ESMA urges Commission to adopt revised frontloading window

The European Securities and Markets Authority has proposed a new frontloading obligation window to the European Commission and is seeking urgent feedback.

The European Securities and Markets Authority (ESMA) has proposed a new frontloading obligation window to the European Commission and is seeking urgent feedback.

In the letter to the commissioner for internal market and services Michel Barnier, ESMA said the frontloading requirement, which took effect after the first central counterparty (CCP) received regulatory approval in March – may introduce “significant uncertainties” in the market. 

“Those consequences are legal, operational and financial,” with market participants possibly not hedging to avoid the consequences of the frontloading effect.

The frontloading obligation means eligible swaps entered into after March 18 may also need to be clearing once clearing rules kick-in, expected in early 2015. This has made it difficult for clearing members to price OTC derivatives contracts. 

ESMA has met with the European Commission and Members of the European Parliament to discuss the issue last month.

In the letter sent today, ESMA chairman Steven Maijoor said the pan-European regulator is looking at interpreting the clearing rules in a way that means frontloading may only apply to contacts entered during a window it refers to as ‘period B’ – between when technical standards take effect and the date of a clearing obligation application.

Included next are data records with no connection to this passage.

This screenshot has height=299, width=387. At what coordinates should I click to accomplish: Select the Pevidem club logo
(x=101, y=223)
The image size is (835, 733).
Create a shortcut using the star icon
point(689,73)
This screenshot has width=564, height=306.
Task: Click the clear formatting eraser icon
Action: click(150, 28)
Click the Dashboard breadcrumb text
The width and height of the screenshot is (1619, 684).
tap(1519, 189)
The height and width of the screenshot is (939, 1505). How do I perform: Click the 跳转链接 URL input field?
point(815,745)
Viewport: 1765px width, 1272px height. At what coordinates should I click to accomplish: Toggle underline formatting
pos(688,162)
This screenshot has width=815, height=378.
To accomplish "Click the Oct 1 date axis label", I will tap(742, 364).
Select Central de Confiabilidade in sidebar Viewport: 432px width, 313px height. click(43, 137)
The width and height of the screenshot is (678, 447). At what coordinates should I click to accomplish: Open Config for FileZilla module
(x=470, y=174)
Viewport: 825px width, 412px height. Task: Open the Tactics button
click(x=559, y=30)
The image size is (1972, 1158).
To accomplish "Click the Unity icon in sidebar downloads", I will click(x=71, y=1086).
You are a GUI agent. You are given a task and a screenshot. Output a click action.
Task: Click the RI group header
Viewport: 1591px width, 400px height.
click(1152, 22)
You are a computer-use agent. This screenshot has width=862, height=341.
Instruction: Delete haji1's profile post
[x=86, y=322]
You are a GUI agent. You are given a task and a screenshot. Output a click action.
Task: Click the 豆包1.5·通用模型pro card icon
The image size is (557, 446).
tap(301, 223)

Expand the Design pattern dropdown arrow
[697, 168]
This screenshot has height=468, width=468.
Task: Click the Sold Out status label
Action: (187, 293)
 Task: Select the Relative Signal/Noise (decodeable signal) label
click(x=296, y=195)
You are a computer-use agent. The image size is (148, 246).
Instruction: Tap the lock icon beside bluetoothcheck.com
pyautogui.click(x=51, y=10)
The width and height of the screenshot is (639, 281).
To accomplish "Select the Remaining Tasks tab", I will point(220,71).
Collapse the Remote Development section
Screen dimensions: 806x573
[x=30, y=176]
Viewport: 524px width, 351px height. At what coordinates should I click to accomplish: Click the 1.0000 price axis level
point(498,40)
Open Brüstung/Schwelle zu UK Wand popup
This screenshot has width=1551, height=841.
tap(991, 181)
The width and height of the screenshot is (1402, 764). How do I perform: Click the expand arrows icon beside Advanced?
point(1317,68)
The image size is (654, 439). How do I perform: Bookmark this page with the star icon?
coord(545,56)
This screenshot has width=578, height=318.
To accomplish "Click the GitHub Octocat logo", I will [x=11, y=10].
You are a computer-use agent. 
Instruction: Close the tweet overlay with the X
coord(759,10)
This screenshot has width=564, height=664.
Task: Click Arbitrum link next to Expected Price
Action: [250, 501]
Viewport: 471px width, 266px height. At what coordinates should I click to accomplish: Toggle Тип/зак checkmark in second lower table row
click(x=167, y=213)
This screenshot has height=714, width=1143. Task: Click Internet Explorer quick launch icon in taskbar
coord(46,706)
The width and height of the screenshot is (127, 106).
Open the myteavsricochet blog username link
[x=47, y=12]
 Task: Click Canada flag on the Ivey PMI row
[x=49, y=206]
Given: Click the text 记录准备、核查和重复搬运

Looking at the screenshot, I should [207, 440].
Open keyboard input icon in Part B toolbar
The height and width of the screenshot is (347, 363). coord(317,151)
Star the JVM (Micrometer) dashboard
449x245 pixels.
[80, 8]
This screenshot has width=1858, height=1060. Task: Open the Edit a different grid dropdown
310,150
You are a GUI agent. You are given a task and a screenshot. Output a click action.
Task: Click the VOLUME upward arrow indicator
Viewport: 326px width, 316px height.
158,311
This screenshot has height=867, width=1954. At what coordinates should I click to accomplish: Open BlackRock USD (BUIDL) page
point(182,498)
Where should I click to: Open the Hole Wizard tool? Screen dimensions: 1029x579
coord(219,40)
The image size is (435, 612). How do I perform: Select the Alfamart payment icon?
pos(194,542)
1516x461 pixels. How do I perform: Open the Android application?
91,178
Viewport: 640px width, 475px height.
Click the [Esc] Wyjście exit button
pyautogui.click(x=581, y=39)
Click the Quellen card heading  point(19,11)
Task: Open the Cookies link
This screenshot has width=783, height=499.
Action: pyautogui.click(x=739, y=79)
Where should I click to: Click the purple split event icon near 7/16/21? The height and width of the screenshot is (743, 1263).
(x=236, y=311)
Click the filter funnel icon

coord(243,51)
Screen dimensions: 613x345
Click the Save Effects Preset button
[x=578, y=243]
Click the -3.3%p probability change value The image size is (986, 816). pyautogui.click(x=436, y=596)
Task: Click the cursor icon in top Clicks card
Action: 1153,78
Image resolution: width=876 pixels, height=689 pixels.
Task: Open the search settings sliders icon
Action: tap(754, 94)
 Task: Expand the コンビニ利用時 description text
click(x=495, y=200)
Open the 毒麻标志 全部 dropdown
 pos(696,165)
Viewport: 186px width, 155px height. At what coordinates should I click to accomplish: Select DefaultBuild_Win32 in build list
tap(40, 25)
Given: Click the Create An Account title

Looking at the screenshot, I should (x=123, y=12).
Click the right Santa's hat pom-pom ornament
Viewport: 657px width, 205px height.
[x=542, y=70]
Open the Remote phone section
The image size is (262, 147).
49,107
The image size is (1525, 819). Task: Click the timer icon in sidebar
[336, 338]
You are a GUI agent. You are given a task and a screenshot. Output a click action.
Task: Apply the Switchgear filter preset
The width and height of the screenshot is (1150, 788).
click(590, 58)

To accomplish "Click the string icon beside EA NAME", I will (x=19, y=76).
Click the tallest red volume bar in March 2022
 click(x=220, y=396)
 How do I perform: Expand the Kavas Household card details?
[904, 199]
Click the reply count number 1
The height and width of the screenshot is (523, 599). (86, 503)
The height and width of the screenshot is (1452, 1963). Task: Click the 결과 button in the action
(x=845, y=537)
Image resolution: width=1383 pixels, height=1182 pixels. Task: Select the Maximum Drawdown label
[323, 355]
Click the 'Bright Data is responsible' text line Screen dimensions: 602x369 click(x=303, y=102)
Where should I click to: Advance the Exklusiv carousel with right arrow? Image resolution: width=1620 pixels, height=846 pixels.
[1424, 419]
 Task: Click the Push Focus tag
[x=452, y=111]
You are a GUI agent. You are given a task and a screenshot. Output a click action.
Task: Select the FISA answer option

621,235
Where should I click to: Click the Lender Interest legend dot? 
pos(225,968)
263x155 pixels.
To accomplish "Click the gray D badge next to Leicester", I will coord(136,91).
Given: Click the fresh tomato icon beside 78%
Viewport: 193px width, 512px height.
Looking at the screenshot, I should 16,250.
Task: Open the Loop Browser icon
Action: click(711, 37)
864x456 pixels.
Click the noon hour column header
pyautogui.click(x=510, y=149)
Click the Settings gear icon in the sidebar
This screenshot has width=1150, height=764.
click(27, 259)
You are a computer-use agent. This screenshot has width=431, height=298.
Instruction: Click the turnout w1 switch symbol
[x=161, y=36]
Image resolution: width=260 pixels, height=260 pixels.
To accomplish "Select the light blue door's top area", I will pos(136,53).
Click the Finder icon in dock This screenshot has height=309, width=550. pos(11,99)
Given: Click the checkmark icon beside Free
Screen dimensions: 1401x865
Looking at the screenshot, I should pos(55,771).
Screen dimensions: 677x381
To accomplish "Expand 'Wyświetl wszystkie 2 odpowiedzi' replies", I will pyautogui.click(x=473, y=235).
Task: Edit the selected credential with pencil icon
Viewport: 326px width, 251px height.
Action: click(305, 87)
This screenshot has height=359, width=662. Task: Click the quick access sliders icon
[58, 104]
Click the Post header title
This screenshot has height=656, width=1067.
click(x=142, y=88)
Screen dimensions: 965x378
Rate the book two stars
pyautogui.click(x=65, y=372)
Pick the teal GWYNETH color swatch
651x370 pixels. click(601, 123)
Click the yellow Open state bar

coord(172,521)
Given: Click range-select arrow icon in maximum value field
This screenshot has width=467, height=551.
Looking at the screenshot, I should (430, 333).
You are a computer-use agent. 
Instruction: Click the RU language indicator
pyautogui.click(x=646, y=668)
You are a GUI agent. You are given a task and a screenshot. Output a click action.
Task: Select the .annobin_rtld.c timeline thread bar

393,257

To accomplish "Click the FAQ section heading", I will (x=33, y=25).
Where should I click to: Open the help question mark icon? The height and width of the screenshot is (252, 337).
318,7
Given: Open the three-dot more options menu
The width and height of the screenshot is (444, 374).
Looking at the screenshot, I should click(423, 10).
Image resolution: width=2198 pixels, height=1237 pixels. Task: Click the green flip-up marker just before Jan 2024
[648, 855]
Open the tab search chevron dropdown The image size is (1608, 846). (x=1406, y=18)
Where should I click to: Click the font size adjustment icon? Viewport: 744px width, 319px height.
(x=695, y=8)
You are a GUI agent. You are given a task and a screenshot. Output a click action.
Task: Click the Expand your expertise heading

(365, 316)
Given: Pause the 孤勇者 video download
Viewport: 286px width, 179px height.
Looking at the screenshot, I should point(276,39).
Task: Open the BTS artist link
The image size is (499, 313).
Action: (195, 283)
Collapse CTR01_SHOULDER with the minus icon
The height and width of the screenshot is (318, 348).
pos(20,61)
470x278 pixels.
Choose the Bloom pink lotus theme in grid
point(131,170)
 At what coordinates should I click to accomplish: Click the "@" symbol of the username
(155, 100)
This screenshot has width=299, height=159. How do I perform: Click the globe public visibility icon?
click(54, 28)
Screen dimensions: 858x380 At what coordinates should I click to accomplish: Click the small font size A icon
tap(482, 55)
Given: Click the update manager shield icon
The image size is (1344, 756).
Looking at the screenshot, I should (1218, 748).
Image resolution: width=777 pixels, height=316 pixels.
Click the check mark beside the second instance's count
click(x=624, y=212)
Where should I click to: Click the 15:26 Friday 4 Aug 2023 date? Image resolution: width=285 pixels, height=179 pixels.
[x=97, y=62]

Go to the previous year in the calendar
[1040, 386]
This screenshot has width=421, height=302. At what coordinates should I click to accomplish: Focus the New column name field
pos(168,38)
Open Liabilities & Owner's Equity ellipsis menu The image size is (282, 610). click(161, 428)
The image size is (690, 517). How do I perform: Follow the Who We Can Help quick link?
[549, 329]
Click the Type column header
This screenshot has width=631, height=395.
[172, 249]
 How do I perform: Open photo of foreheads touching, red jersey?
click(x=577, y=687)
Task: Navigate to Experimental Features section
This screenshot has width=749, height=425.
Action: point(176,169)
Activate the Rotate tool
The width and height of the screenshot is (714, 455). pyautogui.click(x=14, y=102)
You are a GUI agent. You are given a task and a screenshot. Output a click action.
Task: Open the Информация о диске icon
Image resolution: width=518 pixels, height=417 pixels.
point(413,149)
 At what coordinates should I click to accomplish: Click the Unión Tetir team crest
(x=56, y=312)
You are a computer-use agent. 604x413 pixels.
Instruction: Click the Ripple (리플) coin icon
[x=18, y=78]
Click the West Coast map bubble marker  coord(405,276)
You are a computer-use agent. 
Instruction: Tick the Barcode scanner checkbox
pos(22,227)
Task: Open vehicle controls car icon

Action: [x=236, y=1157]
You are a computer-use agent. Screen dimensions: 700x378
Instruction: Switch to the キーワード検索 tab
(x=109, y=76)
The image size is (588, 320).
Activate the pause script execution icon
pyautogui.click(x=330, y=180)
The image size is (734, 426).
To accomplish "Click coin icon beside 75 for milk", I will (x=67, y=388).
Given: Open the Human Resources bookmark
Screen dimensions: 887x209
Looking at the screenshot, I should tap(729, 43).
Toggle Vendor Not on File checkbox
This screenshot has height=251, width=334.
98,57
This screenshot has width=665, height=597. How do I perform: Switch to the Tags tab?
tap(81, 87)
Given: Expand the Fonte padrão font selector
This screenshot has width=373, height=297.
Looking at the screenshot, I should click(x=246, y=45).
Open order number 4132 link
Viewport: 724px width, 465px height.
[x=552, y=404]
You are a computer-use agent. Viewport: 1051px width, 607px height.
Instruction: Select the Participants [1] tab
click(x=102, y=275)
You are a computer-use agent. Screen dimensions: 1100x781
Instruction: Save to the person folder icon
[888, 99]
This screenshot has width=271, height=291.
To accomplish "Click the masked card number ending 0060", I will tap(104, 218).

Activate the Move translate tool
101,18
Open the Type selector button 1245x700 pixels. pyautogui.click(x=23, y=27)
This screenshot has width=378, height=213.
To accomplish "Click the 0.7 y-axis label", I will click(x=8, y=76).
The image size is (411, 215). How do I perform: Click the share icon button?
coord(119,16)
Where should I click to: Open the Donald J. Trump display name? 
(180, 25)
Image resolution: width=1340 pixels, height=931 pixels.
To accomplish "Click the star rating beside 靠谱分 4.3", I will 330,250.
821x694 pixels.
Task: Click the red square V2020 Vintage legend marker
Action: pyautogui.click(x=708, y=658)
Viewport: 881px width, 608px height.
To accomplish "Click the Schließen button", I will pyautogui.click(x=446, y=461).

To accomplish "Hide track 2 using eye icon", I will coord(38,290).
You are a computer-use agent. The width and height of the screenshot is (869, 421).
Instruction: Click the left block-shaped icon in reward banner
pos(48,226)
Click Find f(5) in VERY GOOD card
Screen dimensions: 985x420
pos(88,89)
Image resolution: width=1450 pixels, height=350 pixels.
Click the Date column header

According to ESMA, the new frontloading window would allow market participants to have legal certainty on which contracts are subject to clearing, the day it takes effect and which CCPs can clear those classes.

“This means that contracts concluded in period B may be subject to frontloading under some conditions, depending on the way the remaining maturity of contract is framed,” it said.

ESMA would outline possible solutions in a public consultation paper, it said. Following the approval of first CCP, ESMA has up to six months to conduct a public consultation on clearing and submit draft technical standards to the European Commission for approval. The European Parliament and Council will then need to pass the clearing mandate.

ESMA has approved four CCPs so far, including Nasdaq OMX Clearing, EuroCCP, KDPW_CCP and Eurex Clearing.